TEXTE DE LA PAGE:

============================================================

«H’zem el Ghoula», une pièce retentissante mise en scène en 1989 par Abdelmalek Bouguermouh, quelque mois avant sa disparition, s’est encore bonifié dans sa nouvelle version, signée Mouhoub Latreche, qui en a fait un vaudeville savamment épicé et comique jusqu’aux larmes. Adaptée de «La quadrature du cercle», de l’écrivain et dramaturge Russe Valentin Kataïev, la représentation, dont la générale a été donnée vendredi soir au Théâtre Régional de Bejaia, a enthousiasmé et conquis le public. Il en a aimé le texte et sa poésie, l’énergie et la truculence des comédiens et s’est délecté de leur juste distribution et leurs réparties à tordre de rire, puisées directement, mais subtilement, de l’humour et du persiflage populaire. L’úuvre, dépeignant à l’origine les conséquences de l’exode rural en Union Soviétique d’après-guerre, a été entièrement nationalisée et livrée dans un habit taillé typiquement aux couleurs locales. Bien sur, le travail a été fait par Bouguermouh à l’origine, mais Mouhoub Latreche, qui, après sin-n-ni, est à son deuxième essai de mise en scène, l’a magnifié d’abord en actualisant le contexte, en introduisant des éléments en relation avec le terrorisme islamiste, ensuite en enrobant le texte d’un matériau comique, aussi corrosifs que cinglants. Si bien que l’histoire, brutale et un tantinet dramatique, dans sa lecture au premier degré, prend l’allure, d’un formidable moment de rire communicatif de surcroît. La chronique aborde, en fait, la question de la crise du logement et ses conséquences. Elle s’appesantit sur ses nuisances sur les rapports de couples qui, souvent, au bout d’une longue attente à habiter seuls, en viennent à se désintégrer parfois dans des conditions stupéfiantes. Le cas croqué en l’espèce dans la pièce est édifiant. Deux amis étudiants partagent une sombre pièce dans un immeuble aussi ténébreux, sans confort, mais qui leur évite des locations ruineuses. Seulement, chacun de son côté, ils se marient en cachette, en espérant, que l’un ou l’autre supposé rester célibataire finisse par décamper ou faire de la place. Malheureusement, ils se marient le même jour. Et la chambre, déjà habituellement étroite pour deux se retrouvent en surpopulation, avec quatre pensionnaires à bord, ouvrant la porte à des discordes inouïes, d’autant que leur intimité n’est protégée par aucune intimité, sinon une illusoire cloison, représenté par les limites d’un tapis de prière apposé au milieu de la pièce.
Aussi malgré un effort d’adaptation, les deux couples se bouffent mutuellement le nez avant que le virus de la crise ne les atteigne de plein fouet dans leur propre intimité. Les deux amis, chacun de son côté se rend compte soudainement, que la femme qu’il a épousé n’est pas celle à laquelle il rêvait. Et de fil en aiguille, tous deux, découvrent des qualités à l’épouse adverse et finissent par succomber aux charmes croisés des deux femmes.
C’en était fini de leur amitié et de leur couple respectif, au demeurant, forgés par de simples arguments d’union, voué dès le départ à l’échec.

============================================================

EXTRAIT DES DONNÉES:
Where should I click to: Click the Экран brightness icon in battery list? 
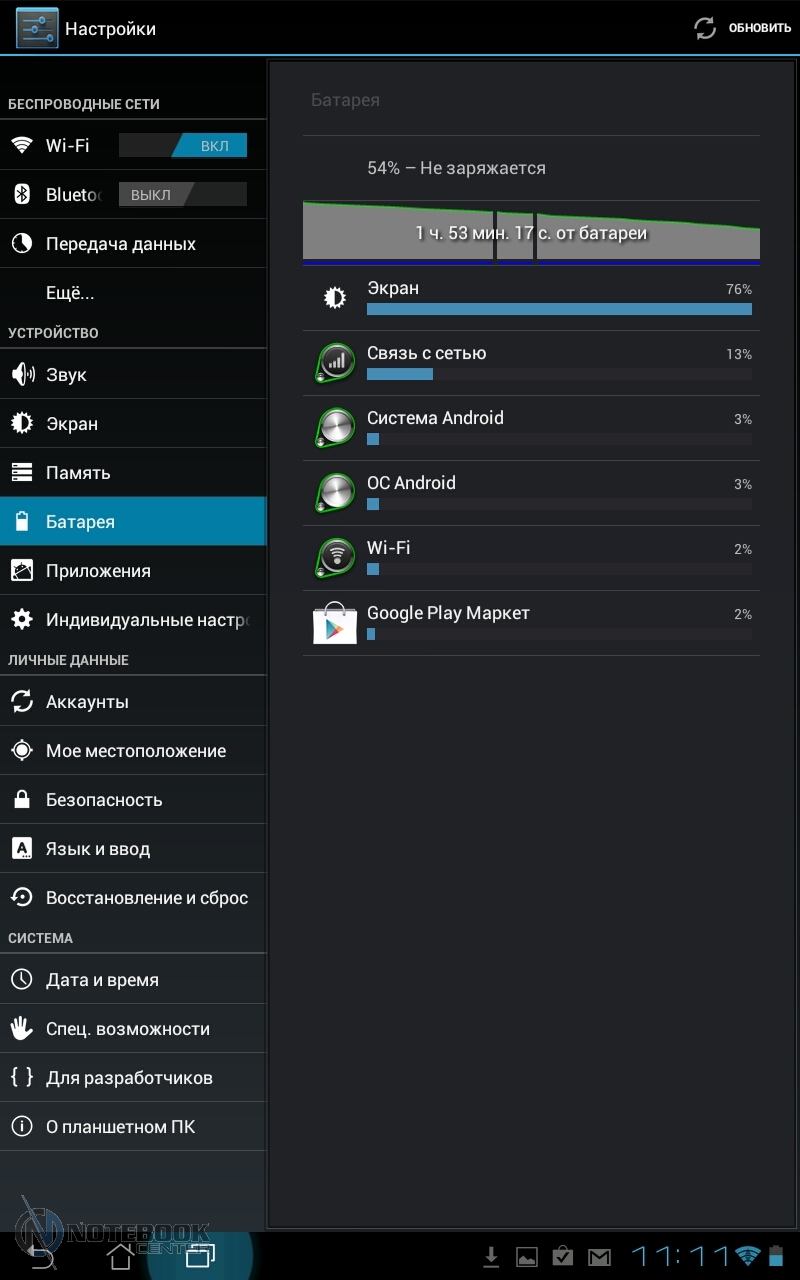(x=335, y=298)
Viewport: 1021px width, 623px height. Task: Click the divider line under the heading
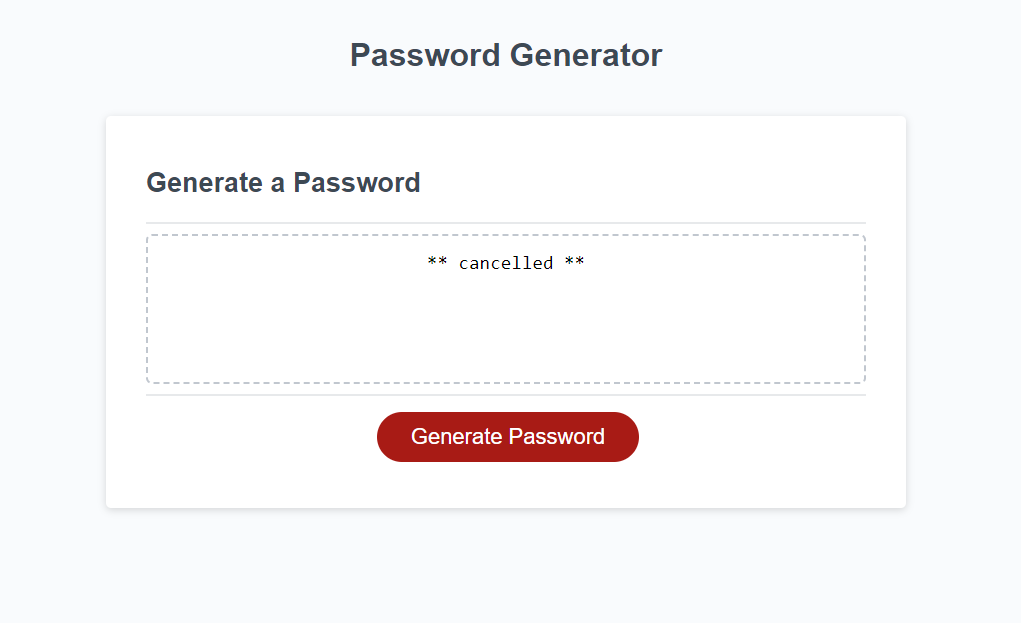505,222
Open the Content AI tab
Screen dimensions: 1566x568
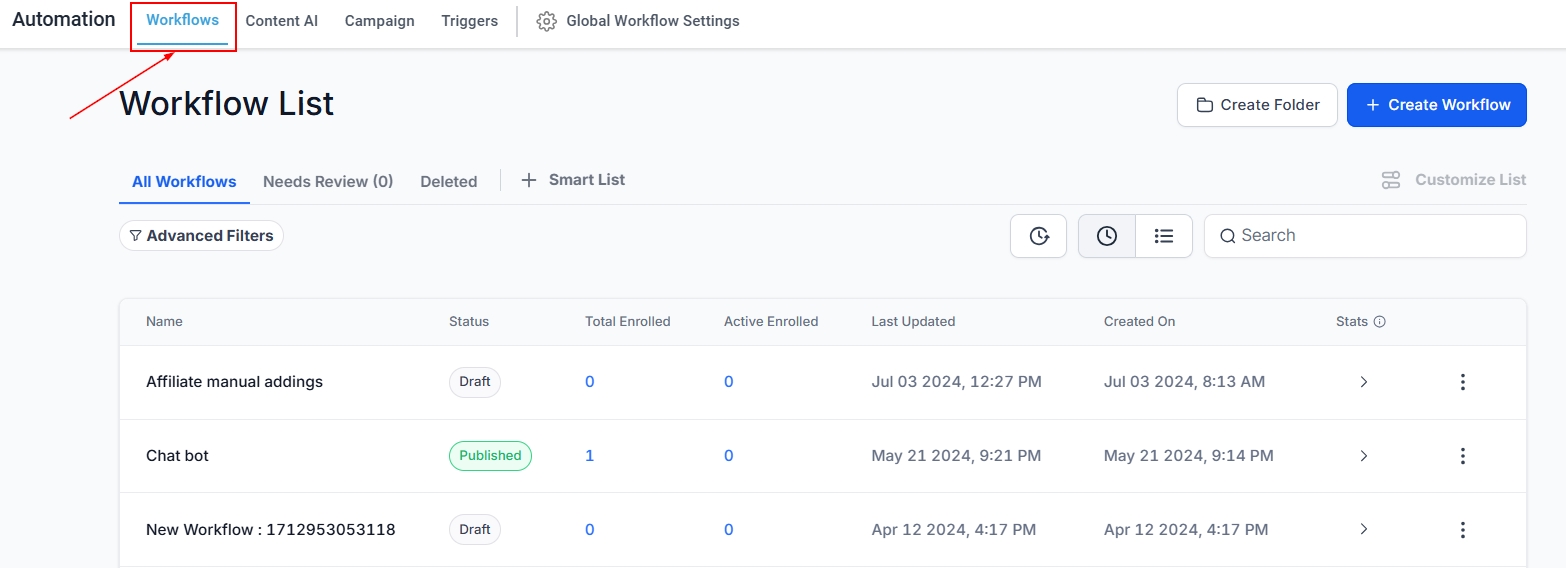click(281, 21)
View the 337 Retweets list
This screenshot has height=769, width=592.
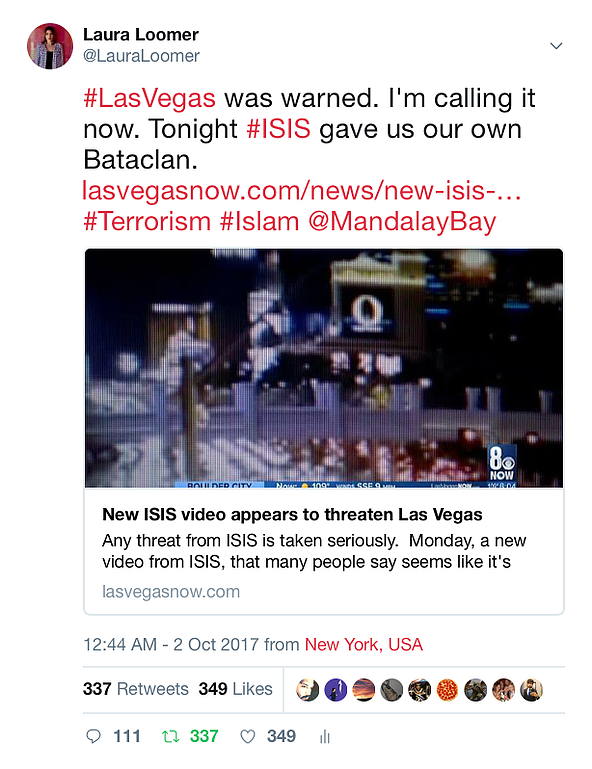(135, 689)
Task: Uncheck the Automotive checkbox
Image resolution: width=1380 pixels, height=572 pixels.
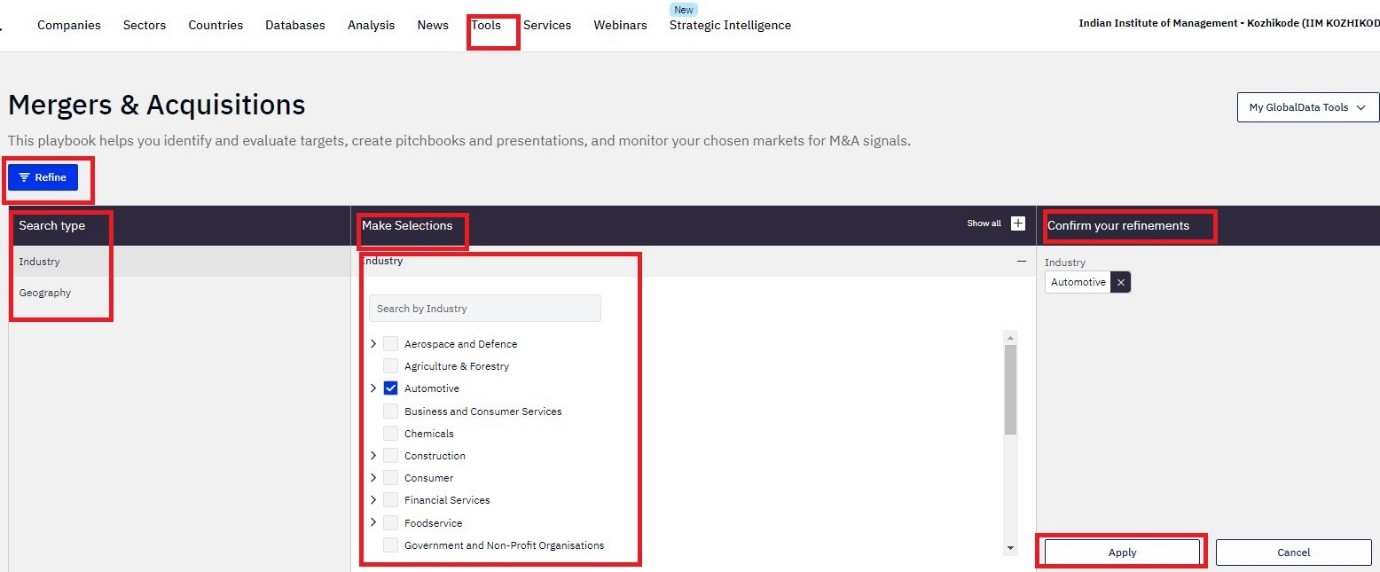Action: [x=391, y=389]
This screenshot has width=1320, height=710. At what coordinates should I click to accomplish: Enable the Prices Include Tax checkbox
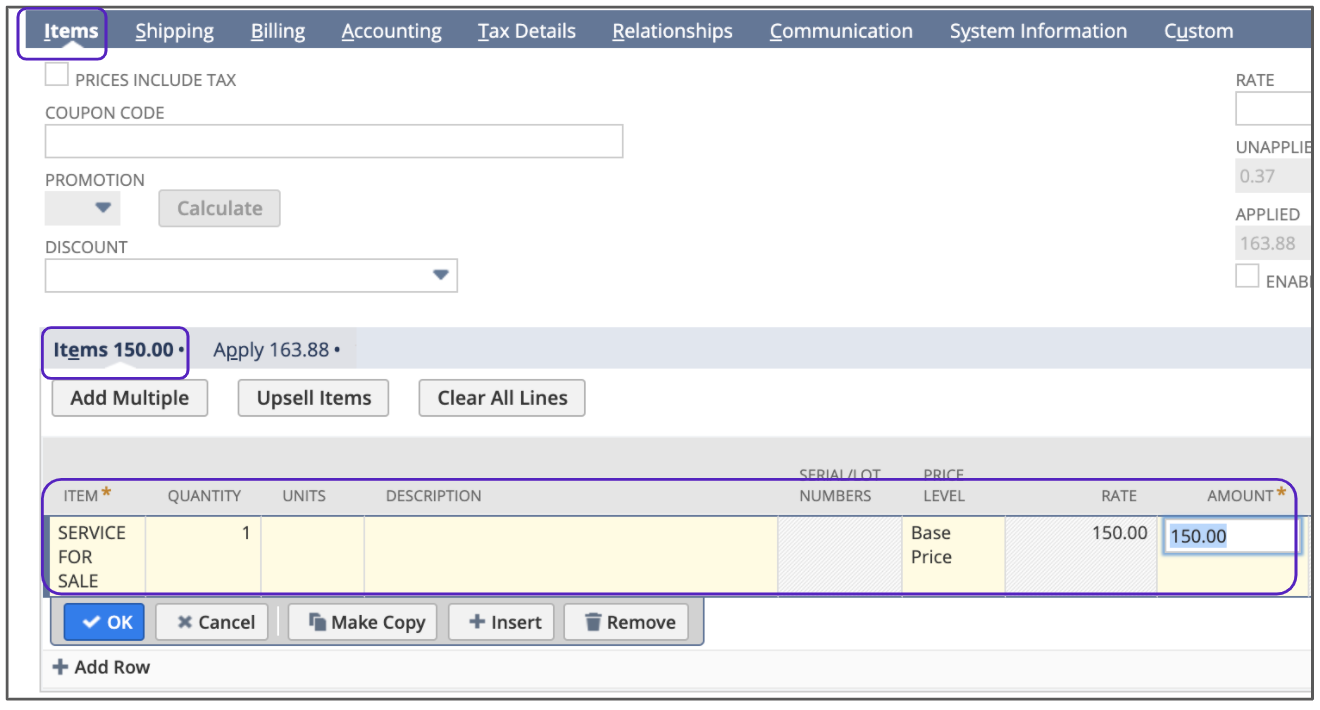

============================================================

ÉNONCÉ DE LA TÂCHE:
Traduisez en anglais cette phrase du texte de la page : « La chronique aborde, en fait, la question de la crise du logement et ses conséquences. »

RÉPONSE:
The story in fact addresses the issue of the housing crisis and its consequences.